Die EU-Kommission und die u?brigen EU-Mitgliedsstaaten haben nach der Notifizierung drei Monate Zeit, um Bemerkungen vorzubringen (Art. 8 Abs. 2, 9 Abs. 1 RL 98/34/EG). Während dieser Zeit, also bis zum 7.9.2015 gilt eine Stillhaltefrist, in der das Gesetz nach Art. 9 Abs. 1 RL 98/34/EG nicht „angenommen“ werden darf. Demensprechend könnte das Gesetz frühestens im September 2015 in Kraft treten.

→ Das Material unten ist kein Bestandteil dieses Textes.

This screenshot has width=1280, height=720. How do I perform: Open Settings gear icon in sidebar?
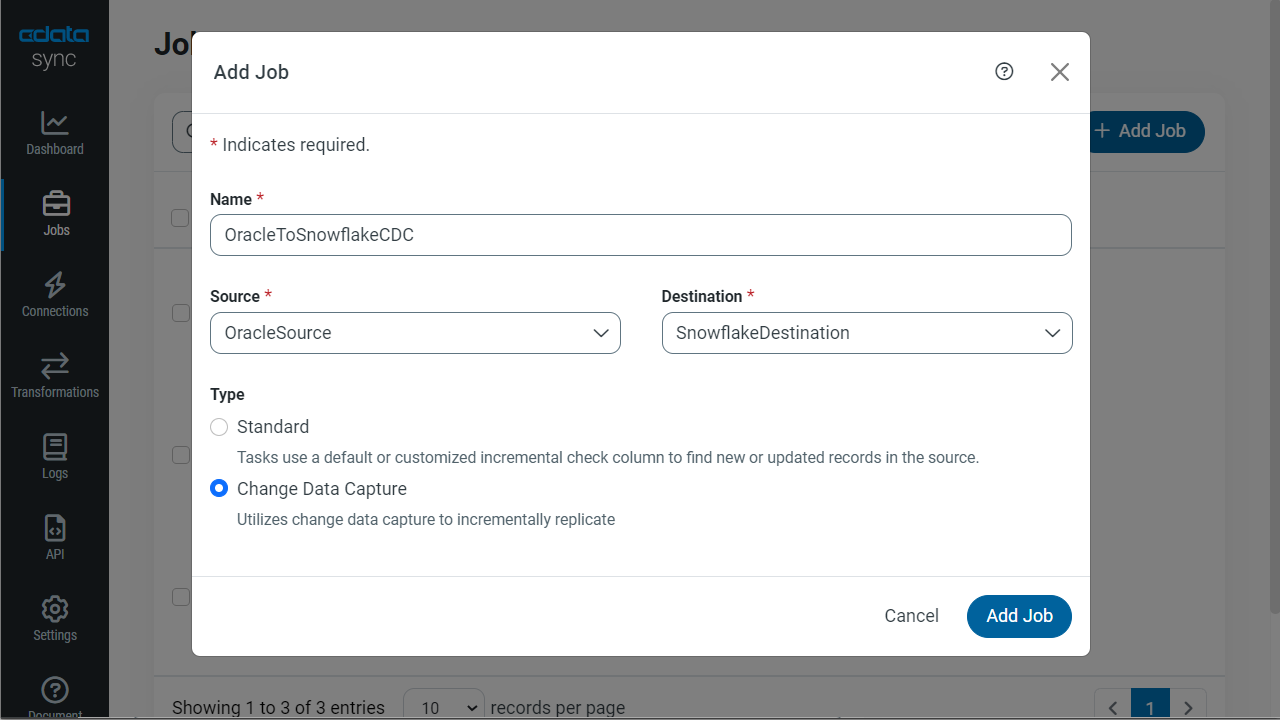point(55,609)
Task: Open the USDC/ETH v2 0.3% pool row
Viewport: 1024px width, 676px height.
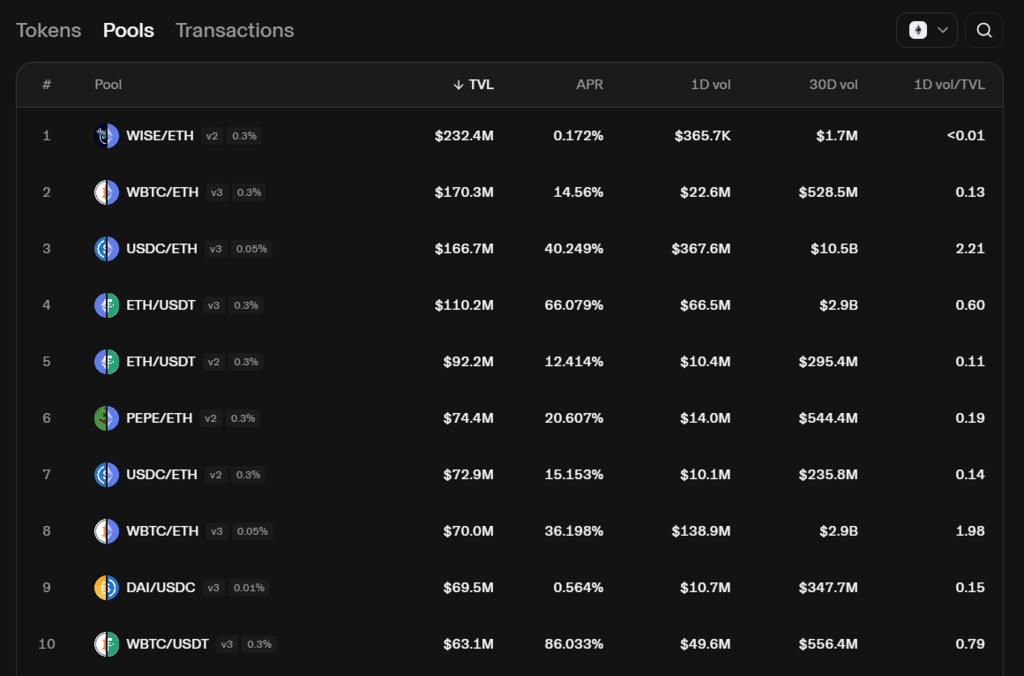Action: point(509,475)
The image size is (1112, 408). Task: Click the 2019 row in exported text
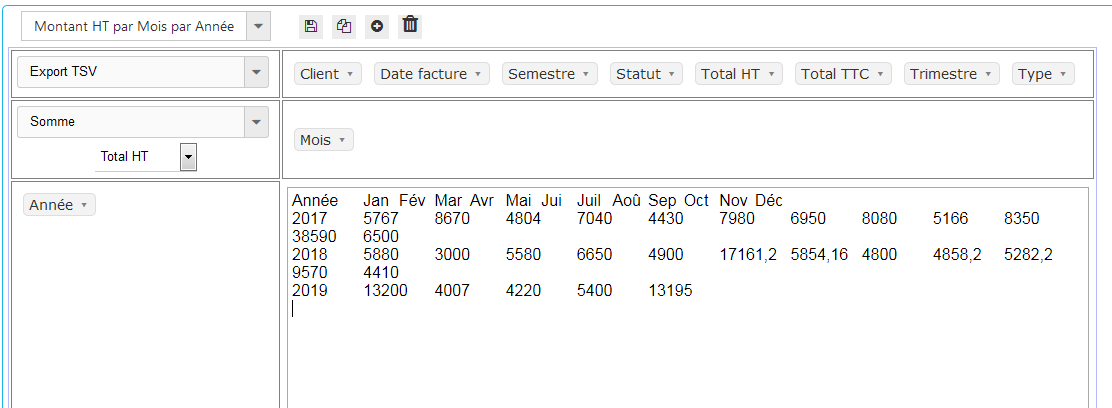tap(309, 291)
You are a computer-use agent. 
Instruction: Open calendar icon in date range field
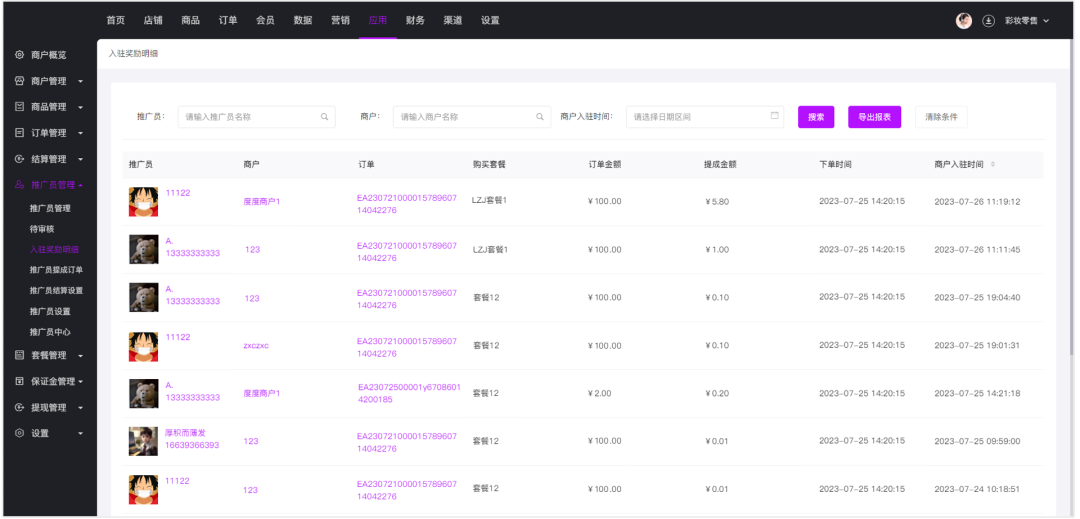click(x=775, y=116)
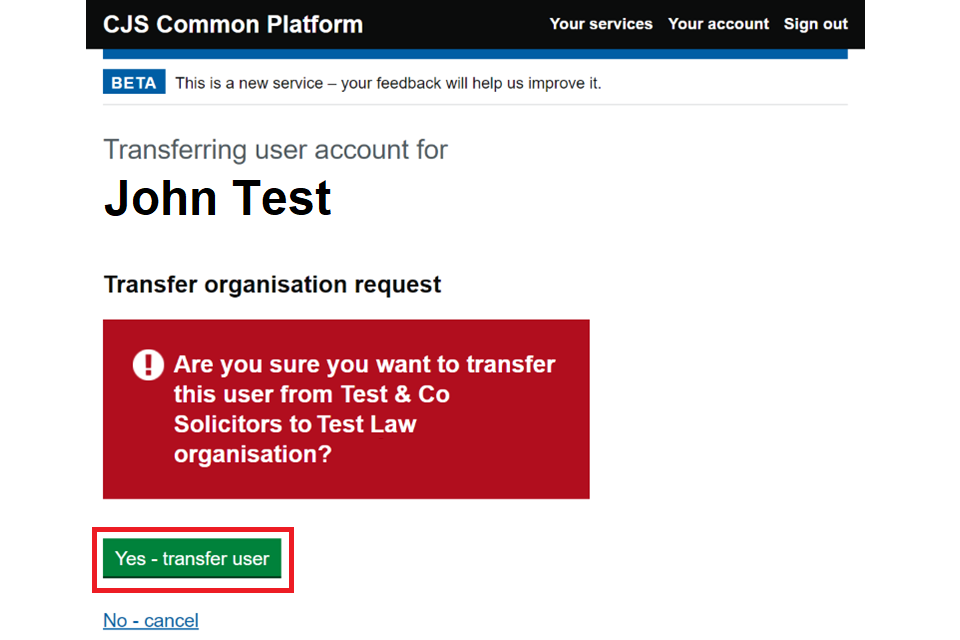Click the 'Are you sure' warning text

click(364, 365)
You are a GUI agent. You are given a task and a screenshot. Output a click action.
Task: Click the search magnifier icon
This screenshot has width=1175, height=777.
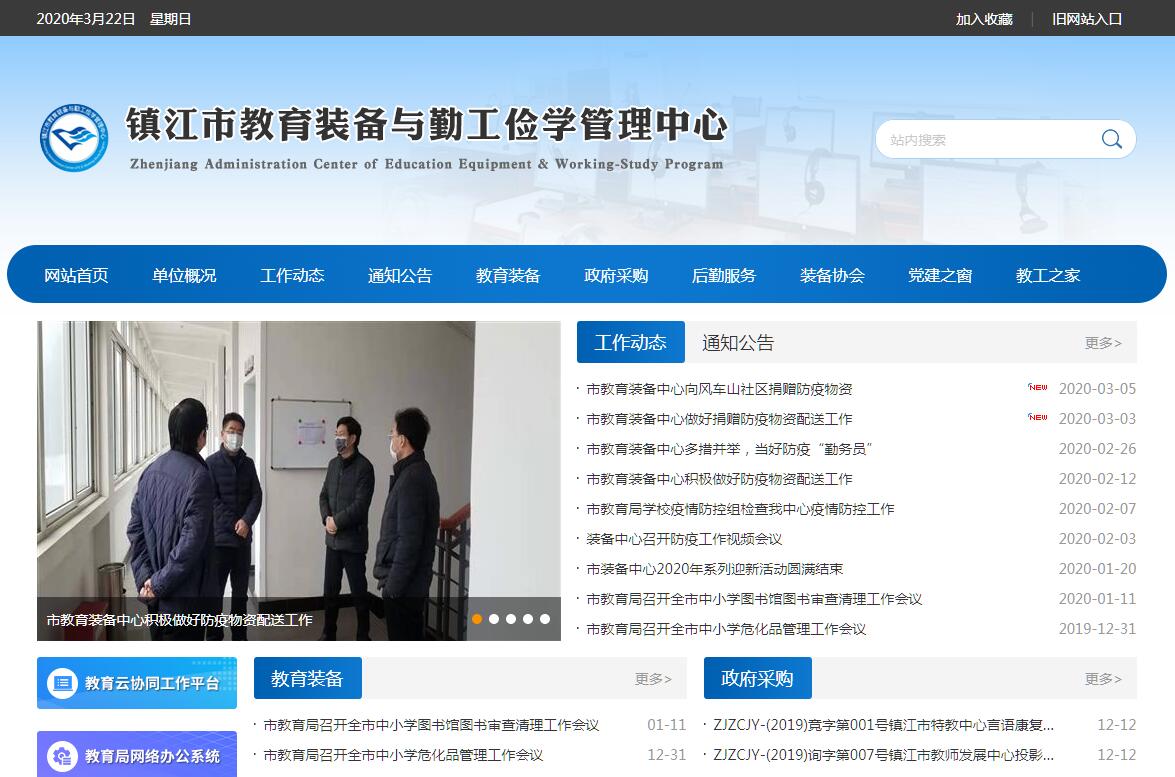click(1111, 139)
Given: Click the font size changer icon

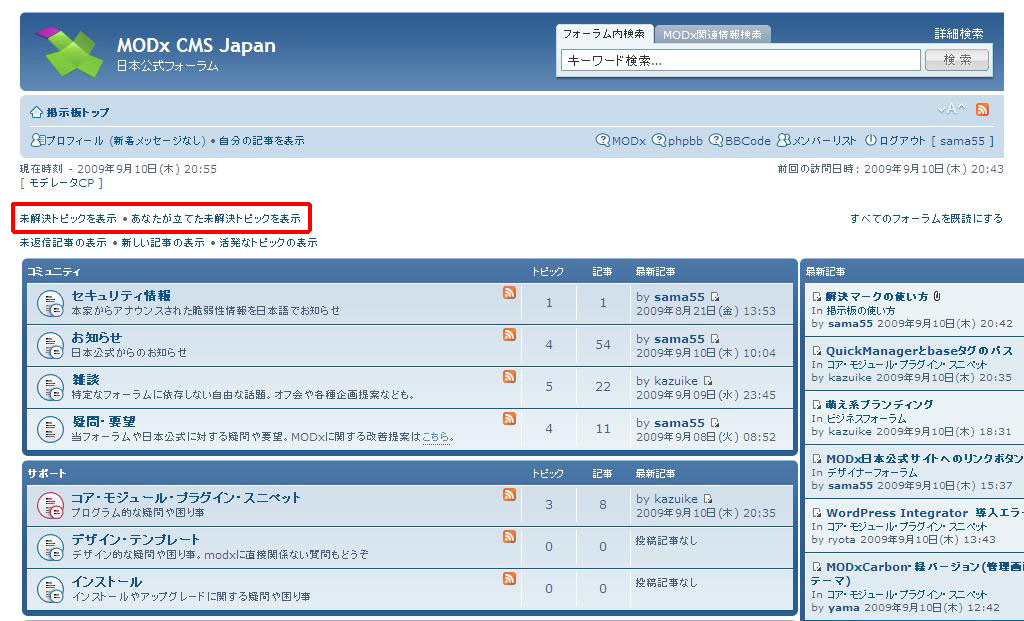Looking at the screenshot, I should [x=951, y=110].
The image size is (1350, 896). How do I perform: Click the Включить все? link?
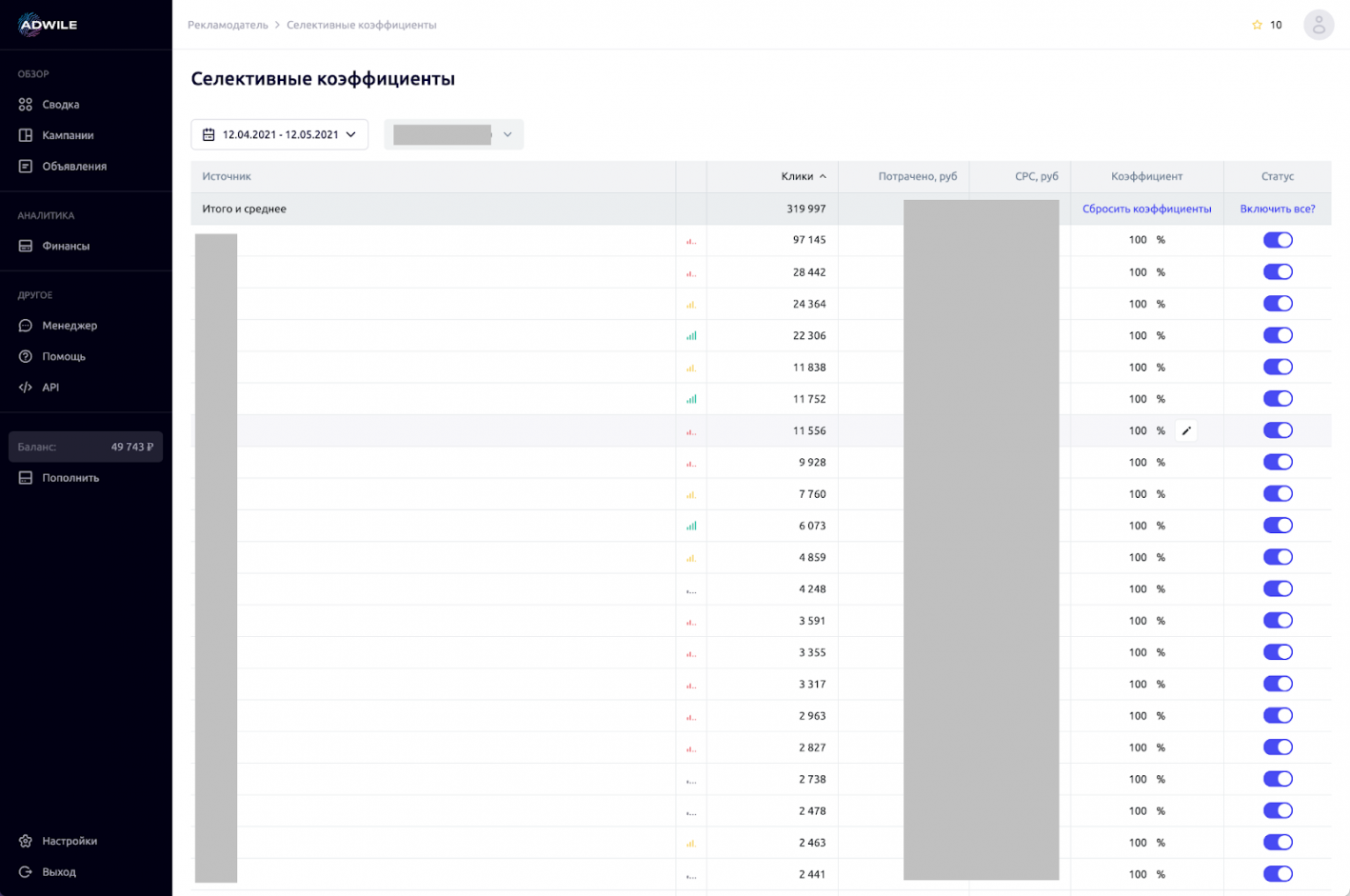tap(1277, 209)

Es bleibt abzuwarten, ob die EU-Kommission oder die anderen Mitgliedsstaaten hier Einwände erheben werden. Dies ist nicht ganz fernliegend, da der Wissenschaftliche Dienst des Europäischen Parlaments im Januar 2015 herausgestellt hatte, dass auch nationale Regelungen zur Vorratsdatenspeicherung mit dem EuGH-Urteil, mit dem die entsprechende Richtlinie gekippt worden war, nicht mit europäischem Recht vereinbar sein dürften. Auf der anderen stehen aber wohl zumindest einige Mitgliedsstaaten einer (jeweils) nationalen Neuregelung eher positiv gegenüber. Die Bundesregierung stellt sich ja letztlich auch auf den Standpunkt, dass der Entwurf die gerichtlichen Vorgaben beachtet, was ihr viel Kritik eingebracht hat.

Wenn aber im Rahmen des Notifizierungsverfahrens Einwände erhoben werden, könnte dies für die Bundesregierung unangenehm werden, da sie dann noch weiter in Erklärungsdruck kommten würde. Grundsätzlich sieht die RL 98/34/EG sogar vor, dass nationale Gesetzesentwürfe für 12 oder 18 Monate blockiert werden können. Voraussetzung dafür wäre aber, dass die EU eine Richtlinie plant, die den Gegenstand des nationalen Gesetzes betrifft. Das ist aber derzeit wohl eher nicht der Fall.

Die Notifizierung zeigt also jedenfalls den Zeitplan der Bundesregierung. Immerhin drei Monate bleiben aber, um noch Einfluss zu nehmen.